== BRIEF ==
Lines from the one containing "Screen dimensions: 1000x488" through the last line of the data are to be returned exactly, both ends included, minus any pictures.

== Saved data entries ==
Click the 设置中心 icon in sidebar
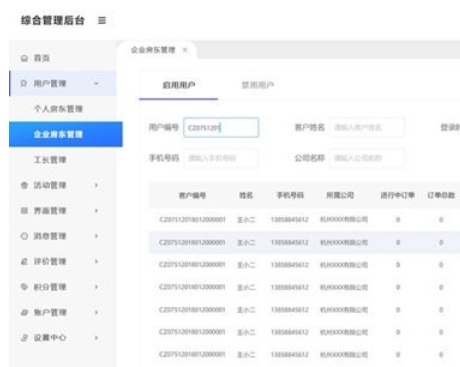The image size is (460, 367). [x=24, y=338]
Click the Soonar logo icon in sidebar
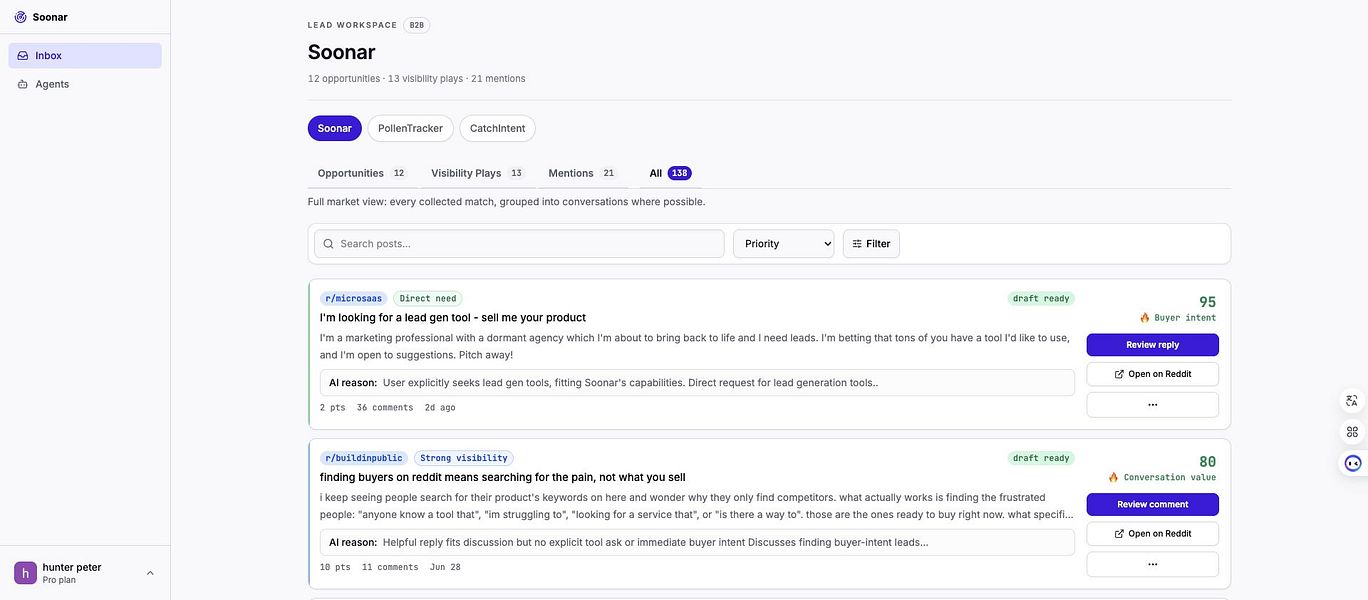This screenshot has height=600, width=1368. pos(21,17)
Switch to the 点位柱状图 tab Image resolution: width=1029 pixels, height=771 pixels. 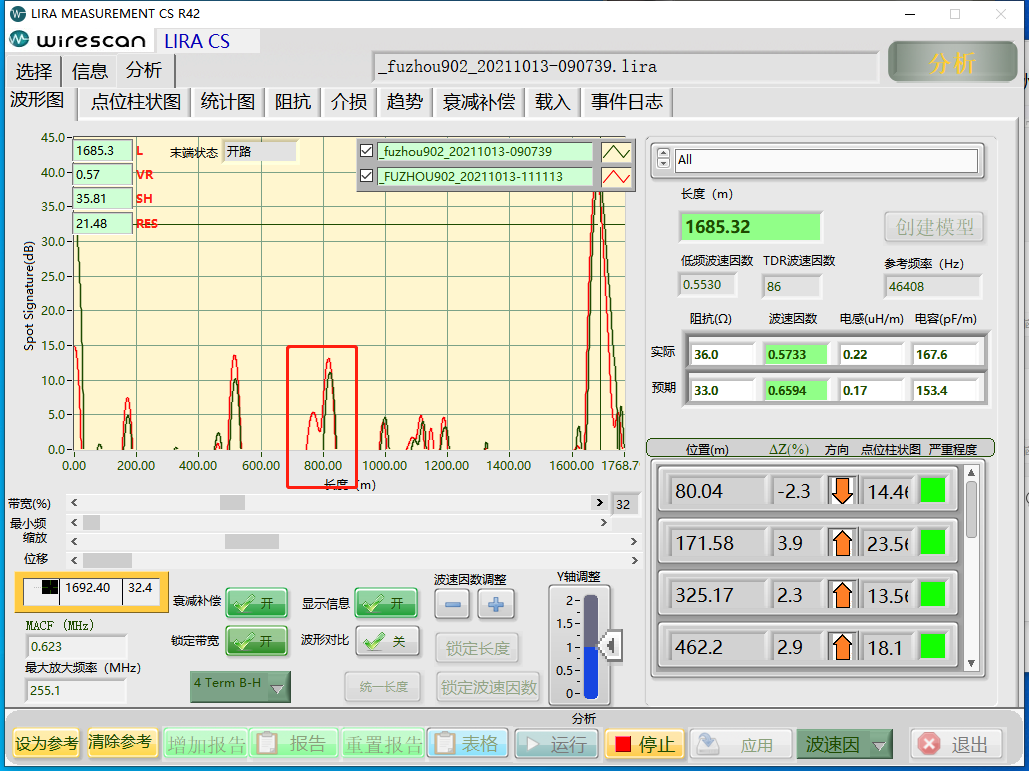(x=136, y=102)
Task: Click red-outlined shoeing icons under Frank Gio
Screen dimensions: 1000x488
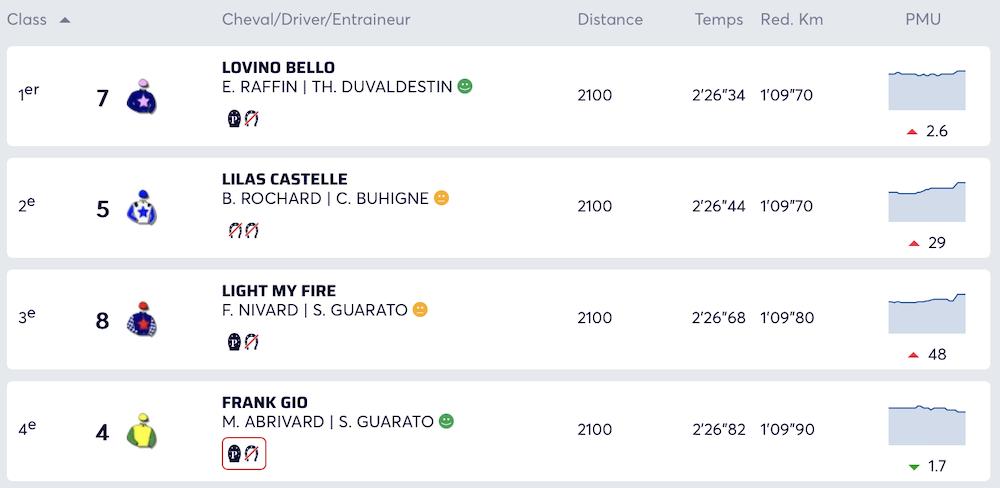Action: coord(244,453)
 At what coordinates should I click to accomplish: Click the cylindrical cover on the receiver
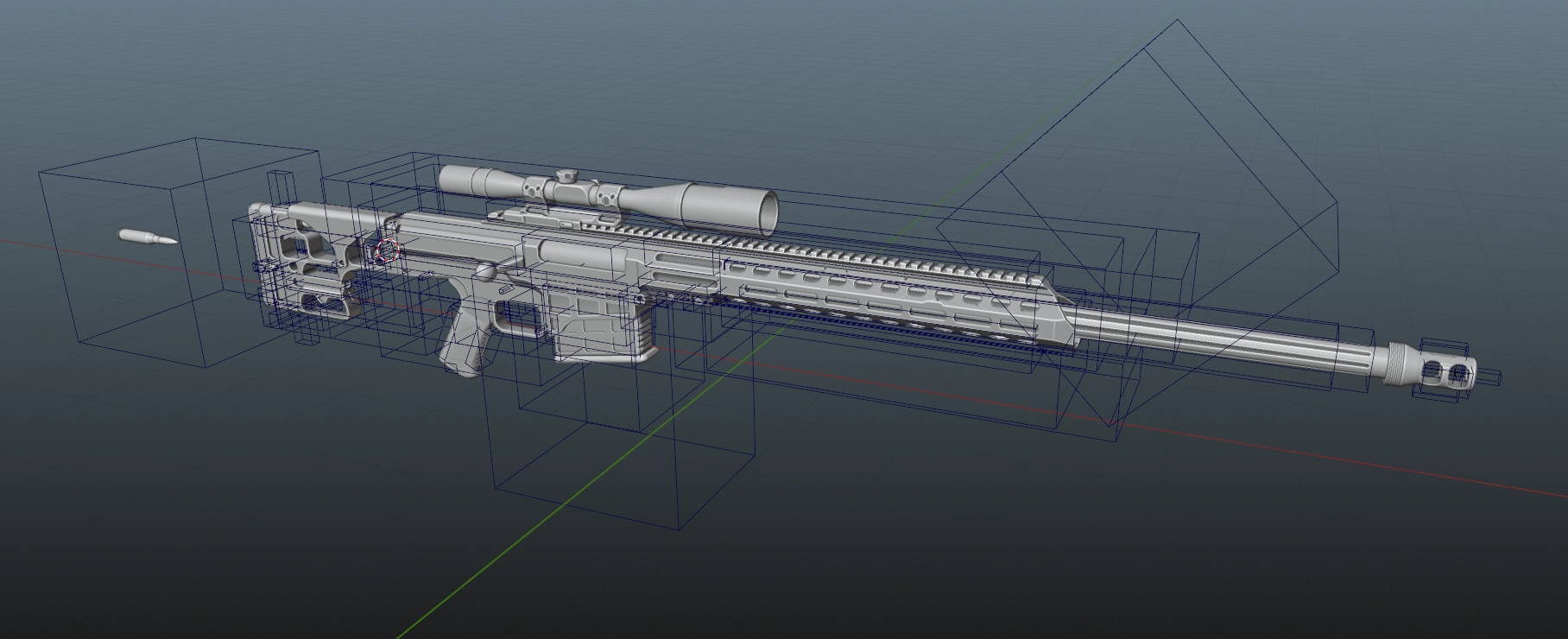pyautogui.click(x=580, y=256)
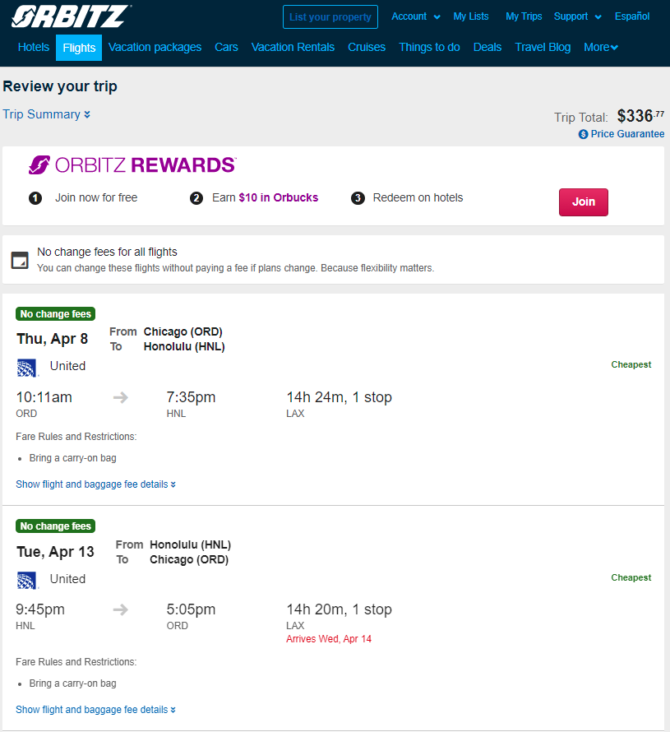Screen dimensions: 670x732
Task: Switch to the Hotels tab
Action: (x=34, y=47)
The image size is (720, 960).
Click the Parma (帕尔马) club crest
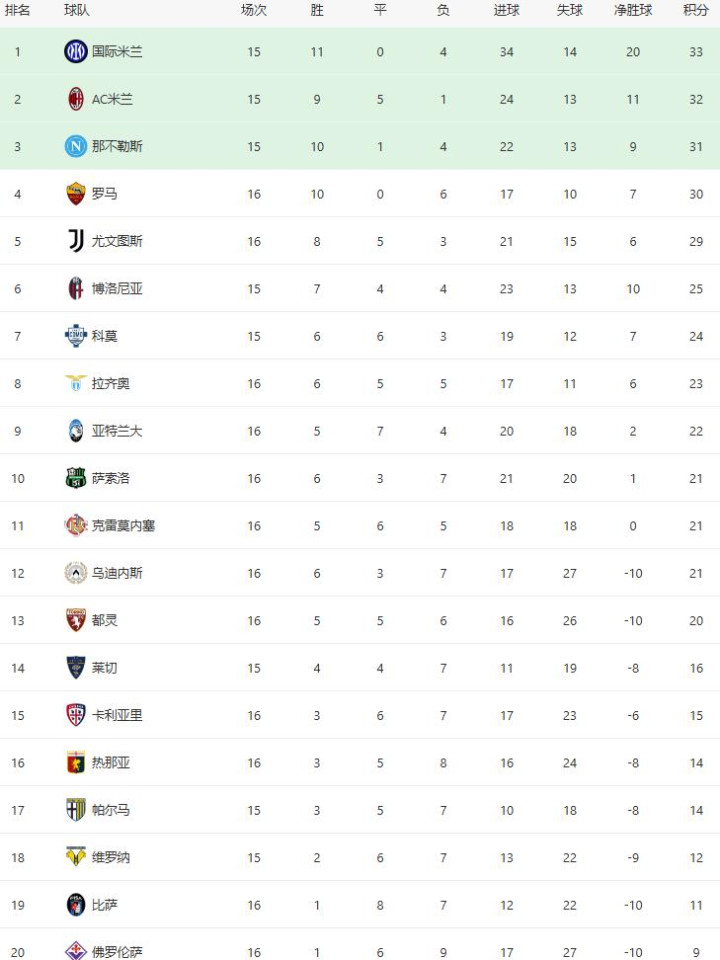76,810
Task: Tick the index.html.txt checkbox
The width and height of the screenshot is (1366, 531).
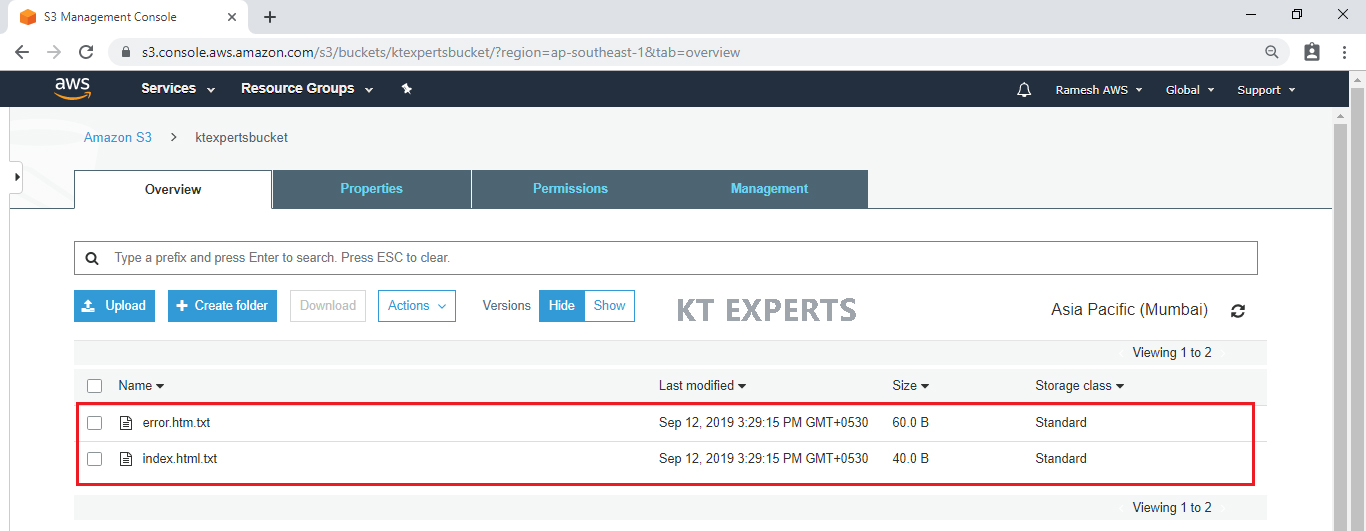Action: click(x=94, y=459)
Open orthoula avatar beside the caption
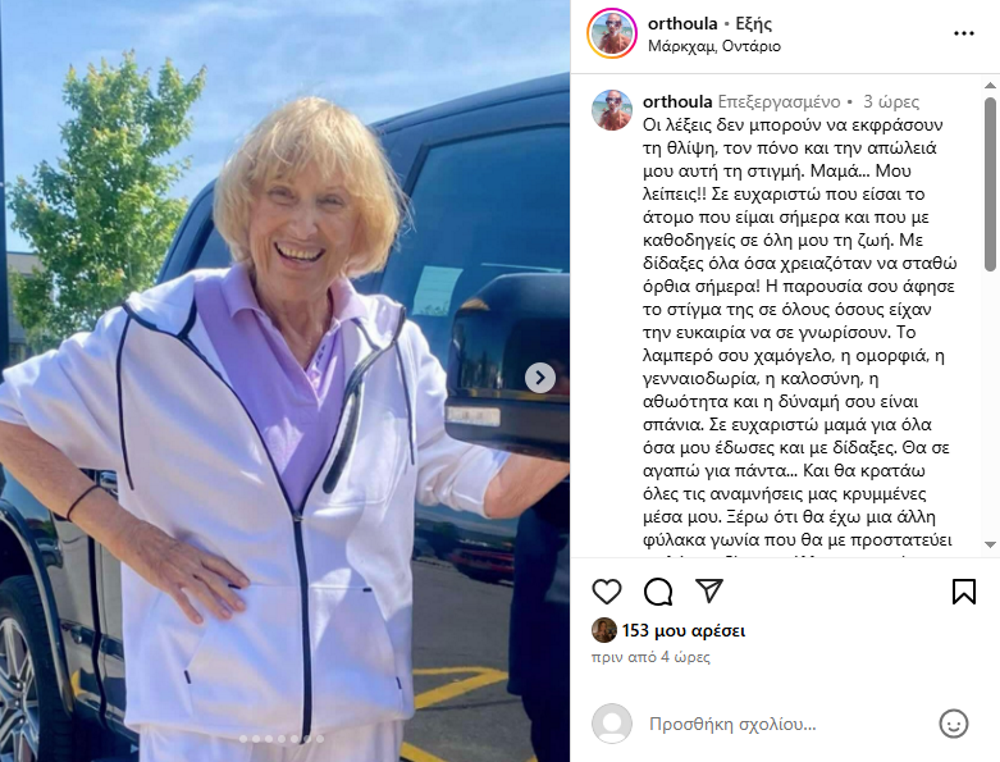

== ANSWER FOR THIS EXERCISE ==
Screen dimensions: 1000x488
Action: coord(244,453)
 At what coordinates should I click to accomplish: Click the cylindrical cover on the receiver
pyautogui.click(x=580, y=256)
Screen dimensions: 670x732
Task: Switch to the Hotels tab
Action: (x=34, y=47)
The image size is (720, 960).
Click the Parma (帕尔马) club crest
76,810
Task: Tick the index.html.txt checkbox
The width and height of the screenshot is (1366, 531).
Action: click(x=94, y=459)
Open orthoula avatar beside the caption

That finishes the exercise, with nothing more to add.